PURPOSE: We characterized the aggressiveness of prostate cancer by Gleason score and predominant Gleason pattern in relation to preoperative serum testosterone.

MATERIALS AND METHODS: In a prospective study serum total testosterone was measured preoperatively in patients referred to our department from January 2007 to January 2011 for radical prostatectomy. Gleason score and predominant Gleason pattern were determined in prostate biopsy and prostate tissue specimens.

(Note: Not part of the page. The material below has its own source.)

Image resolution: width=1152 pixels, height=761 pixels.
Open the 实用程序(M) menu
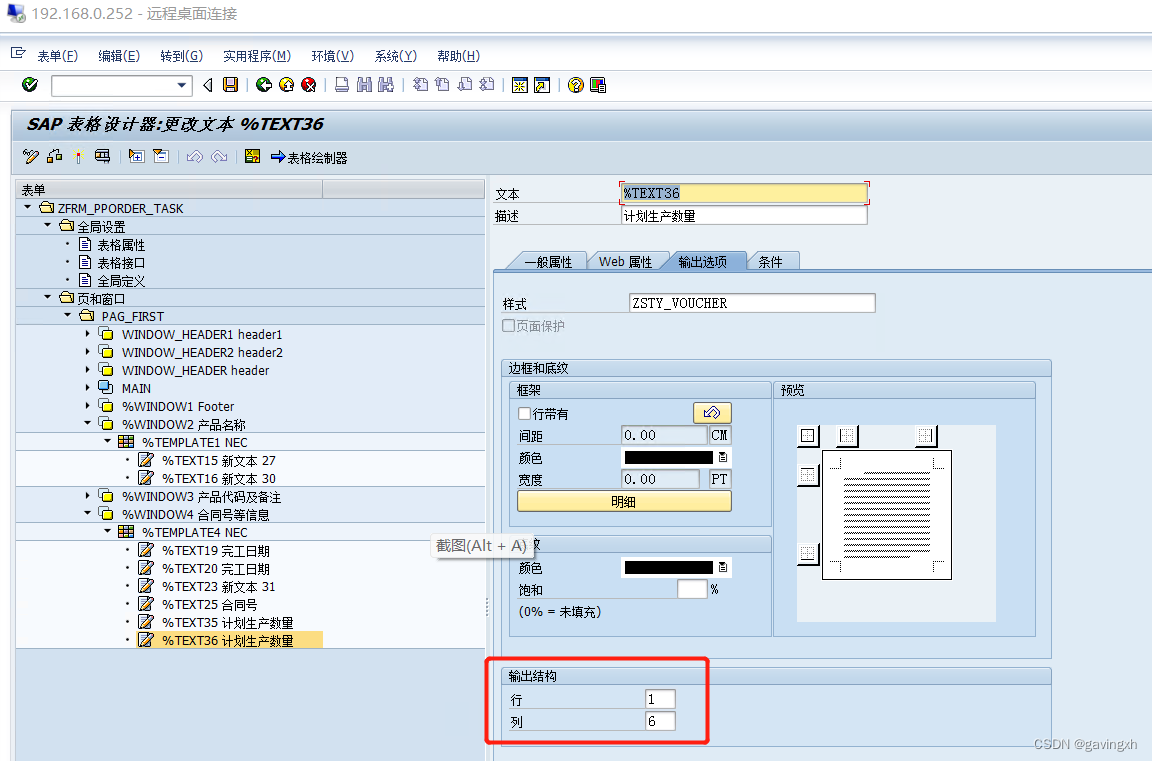coord(256,56)

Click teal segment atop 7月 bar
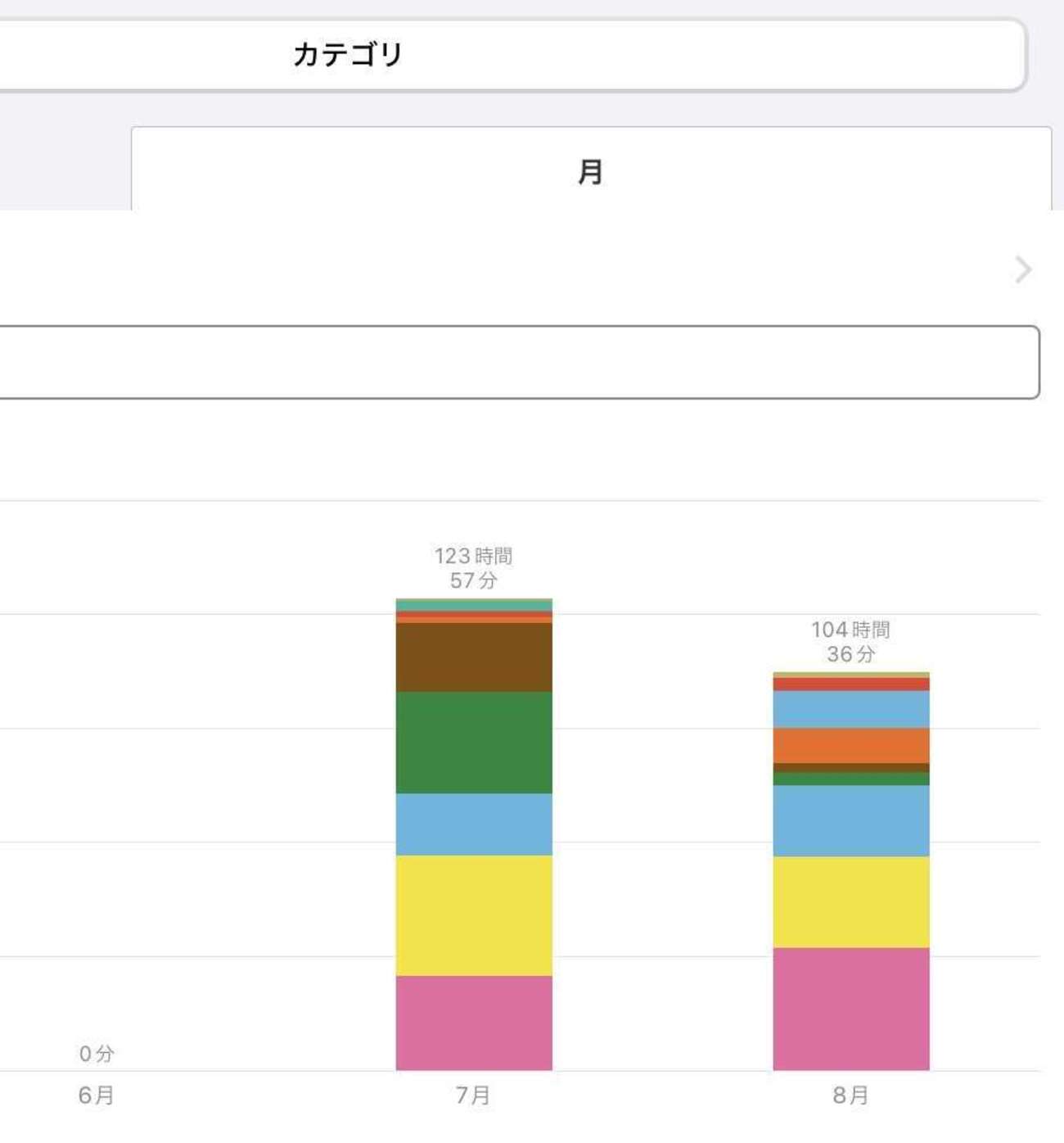(474, 605)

RESULTS: A total of 431 patients were enrolled in the study. In biopsies a predominant Gleason pattern 4 was observed in 72 patients (17%). In prostate specimens the predominant Gleason pattern 4 increased to 132 patients (31%). In the 132 patients total testosterone was lower than in the 299 with predominant Gleason pattern 3 (4.00 vs 4.50 ng/ml, p = 0.001), prostate specific antigen was higher (8.4 vs 6.6 ng/ml, p <0.00001), and extraprostatic extension and positive margins were noted more often (49% vs 20% and 23% vs 14%, p <0.000001 and 0.02, respectively). The 62 patients with total testosterone less than 3.0 ng/ml were larger (mean 7 kg, p = 0.0001) with a higher body mass index (mean 0.5 kg/m(2), p <0.000001). They had a higher percent of Gleason score with predominant Gleason pattern 4 (47% vs 28%, p = 0.002).

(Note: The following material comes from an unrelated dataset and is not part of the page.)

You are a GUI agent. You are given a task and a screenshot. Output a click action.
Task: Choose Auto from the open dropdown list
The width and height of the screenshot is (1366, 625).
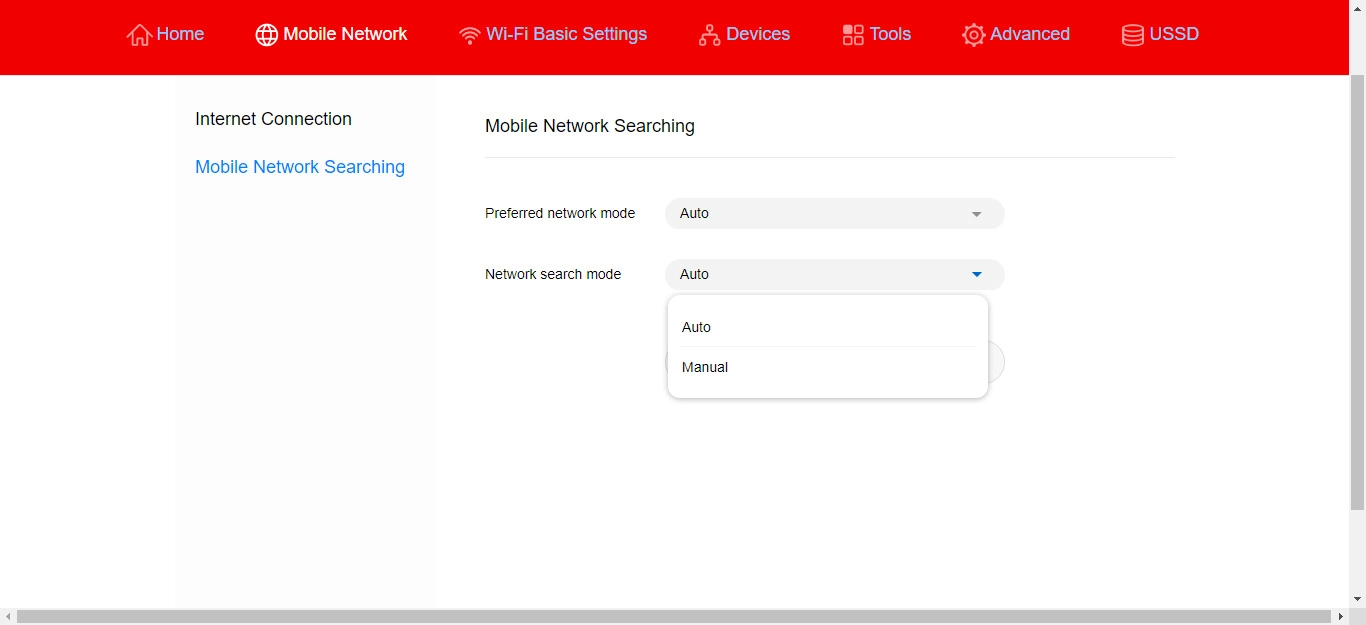click(x=697, y=327)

CONCLUSIONS: Low total testosterone is associated with a higher percent of predominant Gleason pattern 4, a signature of prostate cancer aggressiveness. Tumor aggressiveness cannot be accurately estimated by biopsy Gleason score and predominant Gleason pattern. Preoperative total testosterone should be added to prostate specific antigen determination to improve management for prostate cancer.